MTSHIYA J: On 23 August 2009 the applicant filed this
application seeking the following relief:-
“It
is hereby ordered that:-
1. First and second respondents be and are
hereby ordered to sign an agreement of sale for Stand No.492, Bautina Road, Chiredzi
in favour of applicant within 10 days of the granting of this order.
2. First and second respondents be and are
hereby ordered to take all necessary steps to ensure transfer is effected to
the applicant upon applicant making all necessary payments
3. Should the respondents fail to comply
with para 1 and 2 of this order then leave be and is hereby granted for the
applicant to lodge a copy of this order as an caveat with the Registrar of
Deeds, Harare against the property.
4. The applicant be and is hereby granted
right of occupation of the said premises until such a time the first and second
respondents comply with the provisions of the order”.
The
background to the relief sought can briefly be given as follows:
The first respondent is the owner of
the property known as Stand No. 492, Bautina
Road, Chiredzi (the property). On or
before 14 May 1991 the respondent leased the
property to RMS, a section or branch
of the first respondent. On 23 April 1991 the property was inspected for
occupation and on 14 May the applicant, an employee of RMS, took occupation. On
14 January 1999, following a collective bargaining agreement between itself and
its employees, the first respondent issued special notice 2313 relating to the
disposal of houses. The relevant parts of the notice, which was intended for
the first respondent's employees only, read as follows:-
- “It
is notified for the information of staff and all concerned that National
Railways of Zimbabwe (N.R.Z.), the three Unions, namely Railway
Association of Engineman (R.A.E.), Railway Artisan's Union (R.A.U.) and
the Zimbabwe Amalgamated Railwaymen's Union (Z.A.R.U.) recently completed
negotiations on the terms and conditions of the disposal of Railway Houses
in the major and smaller Urban centres.
DISPOSAL OF HOUSES
- The
Railways agrees to dispose of houses which it holds under freehold title
in major and smaller urban centres to Railway sitting tenants in Grades 4
– 10 and to non-Railway sitting tenants in the following order of
priority,
2.1.1. Sitting tenants
2.1.2. Married emergent staff on the
waiting list.
2.1.3. In the event that the aforementioned
categories of buyers do not exercise their option to purchase Railway housing
on offer, the option to purchase the houses shall be given to the rest of the
Railway employees who are not sitting tenants at prices shown in clause 2.2.2.

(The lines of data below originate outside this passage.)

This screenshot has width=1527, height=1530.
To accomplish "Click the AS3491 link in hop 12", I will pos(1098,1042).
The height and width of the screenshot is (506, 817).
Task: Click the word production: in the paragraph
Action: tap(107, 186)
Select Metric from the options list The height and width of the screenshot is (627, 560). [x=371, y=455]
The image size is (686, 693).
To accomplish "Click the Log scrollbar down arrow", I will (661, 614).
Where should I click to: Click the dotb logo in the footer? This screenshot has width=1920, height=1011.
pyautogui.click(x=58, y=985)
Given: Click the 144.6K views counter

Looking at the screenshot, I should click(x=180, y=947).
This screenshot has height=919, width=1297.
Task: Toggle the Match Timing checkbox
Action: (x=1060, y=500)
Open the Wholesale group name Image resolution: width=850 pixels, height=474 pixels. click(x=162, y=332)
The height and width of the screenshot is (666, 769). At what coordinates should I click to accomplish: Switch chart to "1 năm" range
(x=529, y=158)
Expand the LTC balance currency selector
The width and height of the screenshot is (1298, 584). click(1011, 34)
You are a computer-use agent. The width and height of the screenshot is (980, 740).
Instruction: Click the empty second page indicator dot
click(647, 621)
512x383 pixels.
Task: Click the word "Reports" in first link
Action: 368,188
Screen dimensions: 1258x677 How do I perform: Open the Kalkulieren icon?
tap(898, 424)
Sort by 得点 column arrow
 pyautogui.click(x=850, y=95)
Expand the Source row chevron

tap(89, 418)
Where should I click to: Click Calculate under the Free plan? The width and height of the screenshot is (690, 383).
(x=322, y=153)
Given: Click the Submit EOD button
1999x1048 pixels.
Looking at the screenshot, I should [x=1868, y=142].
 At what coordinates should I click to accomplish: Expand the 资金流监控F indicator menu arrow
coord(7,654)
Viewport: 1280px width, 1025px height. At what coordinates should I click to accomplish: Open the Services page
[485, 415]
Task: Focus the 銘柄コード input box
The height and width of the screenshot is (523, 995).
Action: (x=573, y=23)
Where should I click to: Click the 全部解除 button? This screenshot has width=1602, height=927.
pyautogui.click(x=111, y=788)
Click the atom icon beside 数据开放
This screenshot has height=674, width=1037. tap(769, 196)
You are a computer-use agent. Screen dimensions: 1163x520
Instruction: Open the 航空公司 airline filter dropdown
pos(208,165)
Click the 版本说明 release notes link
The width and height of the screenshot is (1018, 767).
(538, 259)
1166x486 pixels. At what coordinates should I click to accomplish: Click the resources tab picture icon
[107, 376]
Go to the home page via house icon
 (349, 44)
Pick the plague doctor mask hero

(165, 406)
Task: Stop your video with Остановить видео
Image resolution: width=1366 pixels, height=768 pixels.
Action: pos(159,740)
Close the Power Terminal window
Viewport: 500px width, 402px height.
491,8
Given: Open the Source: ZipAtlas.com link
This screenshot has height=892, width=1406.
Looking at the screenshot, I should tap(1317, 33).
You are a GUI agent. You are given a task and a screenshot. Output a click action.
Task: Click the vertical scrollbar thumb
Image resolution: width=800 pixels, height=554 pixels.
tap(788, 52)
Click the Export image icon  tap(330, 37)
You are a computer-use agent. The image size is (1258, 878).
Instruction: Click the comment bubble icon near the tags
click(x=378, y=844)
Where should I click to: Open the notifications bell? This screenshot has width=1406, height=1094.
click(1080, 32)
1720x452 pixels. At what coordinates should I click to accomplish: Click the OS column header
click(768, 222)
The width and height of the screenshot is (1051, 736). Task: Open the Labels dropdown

2.1.4. Should there be houses remaining
unsold, these shall be offered to members of the public, who may or may not be
sitting tenants at market prices.
2.2.
Selling Price
2.2.1. ……
2.2.2. ……
2.2.3. Non-Railway Employees : Sitting Tenants
Selling Price shall be prevailing
market prices at date of sale.
2.3.
……
2.3.1. ……
2.3.2. ……
2.3.3. ……
2.3.4. ……
3. ……
4. ……
5.
……..
5.1.
…...
5.2
......
6.
EFFECTIVE DATE
The agreement shall be effective
from 1 October, 1998 and shall apply to serving employees and those who were in
service as at 30 September, 1998.
7.
MODALITIES OF IMPLEMENTING THE ABOVE AGREEMENT
7.1.
Applications
Staff wishing to purchase houses
will be asked to indicate in writing and within 14 days from the date of
publication of this Special Notice, their intention to buy the houses on offer.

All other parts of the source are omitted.